Collected data entries
================================

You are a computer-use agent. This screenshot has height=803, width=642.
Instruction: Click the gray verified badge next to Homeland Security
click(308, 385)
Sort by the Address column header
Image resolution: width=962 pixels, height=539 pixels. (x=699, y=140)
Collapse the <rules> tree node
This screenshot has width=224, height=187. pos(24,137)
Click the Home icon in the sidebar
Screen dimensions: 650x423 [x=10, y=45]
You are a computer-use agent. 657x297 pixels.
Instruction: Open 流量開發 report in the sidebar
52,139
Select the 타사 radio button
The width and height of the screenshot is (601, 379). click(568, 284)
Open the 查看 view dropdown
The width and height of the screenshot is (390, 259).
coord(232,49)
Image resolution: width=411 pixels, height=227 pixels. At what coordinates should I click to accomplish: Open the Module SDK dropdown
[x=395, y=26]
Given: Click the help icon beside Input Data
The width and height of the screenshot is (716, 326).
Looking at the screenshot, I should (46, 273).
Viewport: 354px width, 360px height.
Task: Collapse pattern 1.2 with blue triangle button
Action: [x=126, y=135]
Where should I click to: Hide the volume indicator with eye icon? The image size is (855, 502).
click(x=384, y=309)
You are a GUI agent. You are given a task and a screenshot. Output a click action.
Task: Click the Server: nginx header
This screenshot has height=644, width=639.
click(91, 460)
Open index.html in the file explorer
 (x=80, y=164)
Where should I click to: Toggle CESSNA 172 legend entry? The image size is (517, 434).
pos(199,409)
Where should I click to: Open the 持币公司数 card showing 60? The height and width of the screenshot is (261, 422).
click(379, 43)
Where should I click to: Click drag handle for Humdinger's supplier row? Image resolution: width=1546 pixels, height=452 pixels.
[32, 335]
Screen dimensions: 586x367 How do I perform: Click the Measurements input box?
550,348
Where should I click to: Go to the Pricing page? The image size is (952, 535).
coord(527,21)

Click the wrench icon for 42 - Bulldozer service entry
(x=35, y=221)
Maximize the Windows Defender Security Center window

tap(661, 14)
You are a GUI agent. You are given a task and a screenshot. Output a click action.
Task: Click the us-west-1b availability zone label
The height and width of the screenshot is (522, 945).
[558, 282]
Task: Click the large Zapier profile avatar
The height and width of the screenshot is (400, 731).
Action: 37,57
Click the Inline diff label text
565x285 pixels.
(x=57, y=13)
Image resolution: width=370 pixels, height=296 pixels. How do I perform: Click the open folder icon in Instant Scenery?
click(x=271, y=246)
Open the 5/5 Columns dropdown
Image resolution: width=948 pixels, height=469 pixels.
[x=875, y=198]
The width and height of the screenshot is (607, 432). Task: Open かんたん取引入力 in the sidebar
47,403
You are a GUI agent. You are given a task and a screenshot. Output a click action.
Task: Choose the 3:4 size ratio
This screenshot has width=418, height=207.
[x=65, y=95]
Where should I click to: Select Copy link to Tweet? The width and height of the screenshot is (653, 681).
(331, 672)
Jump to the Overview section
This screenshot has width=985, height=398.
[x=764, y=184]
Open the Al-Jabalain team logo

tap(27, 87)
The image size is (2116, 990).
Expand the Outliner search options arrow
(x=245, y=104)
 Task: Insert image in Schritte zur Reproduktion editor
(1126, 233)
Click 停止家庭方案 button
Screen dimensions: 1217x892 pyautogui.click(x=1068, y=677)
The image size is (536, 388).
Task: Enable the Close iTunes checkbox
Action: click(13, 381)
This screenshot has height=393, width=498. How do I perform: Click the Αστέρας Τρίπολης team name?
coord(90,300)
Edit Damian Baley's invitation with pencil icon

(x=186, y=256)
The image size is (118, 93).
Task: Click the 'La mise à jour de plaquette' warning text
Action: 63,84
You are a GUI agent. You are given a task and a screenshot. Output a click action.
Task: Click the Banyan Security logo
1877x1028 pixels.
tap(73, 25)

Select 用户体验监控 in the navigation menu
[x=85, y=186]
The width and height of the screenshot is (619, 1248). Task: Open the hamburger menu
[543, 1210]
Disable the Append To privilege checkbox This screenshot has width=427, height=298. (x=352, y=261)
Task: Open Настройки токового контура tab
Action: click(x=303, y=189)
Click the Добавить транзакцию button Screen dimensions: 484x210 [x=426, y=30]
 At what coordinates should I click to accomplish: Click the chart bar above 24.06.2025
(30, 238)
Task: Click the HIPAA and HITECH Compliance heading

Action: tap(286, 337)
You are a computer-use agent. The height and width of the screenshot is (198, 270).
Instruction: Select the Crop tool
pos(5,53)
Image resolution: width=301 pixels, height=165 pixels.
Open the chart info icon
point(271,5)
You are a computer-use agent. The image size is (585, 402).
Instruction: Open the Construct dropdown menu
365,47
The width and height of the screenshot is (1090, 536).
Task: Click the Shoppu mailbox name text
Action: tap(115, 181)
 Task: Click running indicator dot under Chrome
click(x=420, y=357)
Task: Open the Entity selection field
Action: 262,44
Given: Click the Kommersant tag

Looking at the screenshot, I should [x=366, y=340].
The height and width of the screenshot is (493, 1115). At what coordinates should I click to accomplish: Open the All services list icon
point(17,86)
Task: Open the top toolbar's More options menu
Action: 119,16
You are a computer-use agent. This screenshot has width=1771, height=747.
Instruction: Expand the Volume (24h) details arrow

================================

Task objective: Search the entries for the string "computer" and copy each line where it occurs.

Result below:
You are a computer-use agent. This screenshot has height=803, width=642.
You are a computer-use agent. 657x297 pixels.
You are a computer-use agent. The height and width of the screenshot is (198, 270).
You are a computer-use agent. The image size is (585, 402).
You are a computer-use agent. This screenshot has width=1771, height=747.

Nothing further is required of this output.